Vanessa Redgrave has opened up about the tragic death of her daughter Natasha Richardson following a skiing accident.
The Parent Trap actor died in 2009, two days after hitting her head while undertaking a beginner’s lesson at a resort in Mont Tremblant, Canada.
Initially deciding she felt fine, Richardson returned to her hotel room – but was taken to a local hospital after falling ill 45 minutes later. The following day, she was airlifted to a New York hospital and placed on life support.
The 45-year-old’s family made the decision to switch off life support and she died with her husband, the actor Liam Neeson, by her side. An autopsy found she had suffered epidural hematoma (bleeding on the brain) after a blunt blow to the head.
Last year, Richardson’s sister, Nip/Tuck actor Joely Richardson, opened up about the “devastating” turn of events. Now, on what would have been Natasha’s 62nd birthday, she shared a message on behalf of her mother, 88.
“Today would have been my sister Tasha’s birthday,” Joely, 60, wrote. “I asked my Ma if she’d like to say anything. This is what she dictated to me.”

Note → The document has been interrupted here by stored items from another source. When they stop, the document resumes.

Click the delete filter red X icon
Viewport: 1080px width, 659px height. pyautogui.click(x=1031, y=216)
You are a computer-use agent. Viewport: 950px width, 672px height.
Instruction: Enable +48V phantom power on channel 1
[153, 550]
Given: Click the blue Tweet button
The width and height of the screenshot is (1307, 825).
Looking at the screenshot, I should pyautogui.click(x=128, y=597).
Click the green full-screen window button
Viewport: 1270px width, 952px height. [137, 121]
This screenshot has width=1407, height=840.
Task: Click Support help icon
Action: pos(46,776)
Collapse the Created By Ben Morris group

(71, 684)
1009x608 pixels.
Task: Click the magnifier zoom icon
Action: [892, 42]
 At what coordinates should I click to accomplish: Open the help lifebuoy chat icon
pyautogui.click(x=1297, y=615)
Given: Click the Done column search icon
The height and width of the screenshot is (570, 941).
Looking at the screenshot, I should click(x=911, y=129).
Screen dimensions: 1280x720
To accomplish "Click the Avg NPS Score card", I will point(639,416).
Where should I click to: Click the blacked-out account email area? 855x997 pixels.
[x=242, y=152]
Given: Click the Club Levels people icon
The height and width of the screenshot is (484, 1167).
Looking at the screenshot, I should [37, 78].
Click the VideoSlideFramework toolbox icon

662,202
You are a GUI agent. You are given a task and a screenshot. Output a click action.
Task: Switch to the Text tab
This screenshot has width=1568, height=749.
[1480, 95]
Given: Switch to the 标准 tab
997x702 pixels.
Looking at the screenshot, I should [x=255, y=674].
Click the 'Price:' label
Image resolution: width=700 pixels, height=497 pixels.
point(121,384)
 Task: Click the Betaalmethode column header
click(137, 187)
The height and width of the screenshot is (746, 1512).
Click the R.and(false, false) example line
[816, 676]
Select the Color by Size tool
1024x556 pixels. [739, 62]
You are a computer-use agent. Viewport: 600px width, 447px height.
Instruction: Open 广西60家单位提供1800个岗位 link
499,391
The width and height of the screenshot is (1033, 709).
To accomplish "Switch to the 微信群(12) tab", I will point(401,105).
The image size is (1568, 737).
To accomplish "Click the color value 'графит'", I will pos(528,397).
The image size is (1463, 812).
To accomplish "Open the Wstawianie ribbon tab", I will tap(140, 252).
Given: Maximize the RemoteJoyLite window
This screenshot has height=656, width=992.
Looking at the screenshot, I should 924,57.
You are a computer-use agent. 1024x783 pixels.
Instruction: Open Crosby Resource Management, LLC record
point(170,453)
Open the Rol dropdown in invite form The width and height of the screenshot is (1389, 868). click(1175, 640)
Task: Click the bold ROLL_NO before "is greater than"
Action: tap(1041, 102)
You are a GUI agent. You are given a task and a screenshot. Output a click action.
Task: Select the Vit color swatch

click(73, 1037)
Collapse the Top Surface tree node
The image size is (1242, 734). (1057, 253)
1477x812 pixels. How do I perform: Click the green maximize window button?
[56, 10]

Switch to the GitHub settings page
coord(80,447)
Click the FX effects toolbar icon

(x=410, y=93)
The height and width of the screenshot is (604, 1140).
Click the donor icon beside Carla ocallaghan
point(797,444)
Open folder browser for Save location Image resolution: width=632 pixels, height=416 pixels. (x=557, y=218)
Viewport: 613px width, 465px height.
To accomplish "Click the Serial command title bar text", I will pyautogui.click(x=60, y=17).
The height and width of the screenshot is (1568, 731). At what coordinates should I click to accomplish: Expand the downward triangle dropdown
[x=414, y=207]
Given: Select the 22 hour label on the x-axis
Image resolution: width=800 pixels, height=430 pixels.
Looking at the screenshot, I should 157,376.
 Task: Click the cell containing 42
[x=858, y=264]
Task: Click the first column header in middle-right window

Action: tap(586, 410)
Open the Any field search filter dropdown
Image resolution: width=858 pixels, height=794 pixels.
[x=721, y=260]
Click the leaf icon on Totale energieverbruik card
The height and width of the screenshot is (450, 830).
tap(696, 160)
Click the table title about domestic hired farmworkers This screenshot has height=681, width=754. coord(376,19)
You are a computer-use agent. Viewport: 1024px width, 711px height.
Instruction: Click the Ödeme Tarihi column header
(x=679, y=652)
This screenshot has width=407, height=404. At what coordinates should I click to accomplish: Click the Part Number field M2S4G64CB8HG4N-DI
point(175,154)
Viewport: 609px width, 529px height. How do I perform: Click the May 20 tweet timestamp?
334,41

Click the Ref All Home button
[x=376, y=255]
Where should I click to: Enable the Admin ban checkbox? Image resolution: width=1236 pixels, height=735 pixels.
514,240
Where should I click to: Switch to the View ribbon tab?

Redgrave replied: “We were in Greece. We sat drinking our coffees in Constitution Square. Tony said if the baby was a boy we should call him Tom. I said if she was a girl I would like her to be called Natasha after Tolstoy ‘s War and Peace.
“Our Natasha, as yes she was a girl, came swimming out of my womb ready for anything.
“I can’t believe that she isn’t swimming somewhere now, in one of the pools or seas we explored. I will never be reconciled to her dying in the snow, and I’m sure that every mother who has lost a child will have that pain always.”

In 2024, Joely said it took her “about five years to get over the shock and trauma and horror” of losing Natasha in an “unimaginable” way.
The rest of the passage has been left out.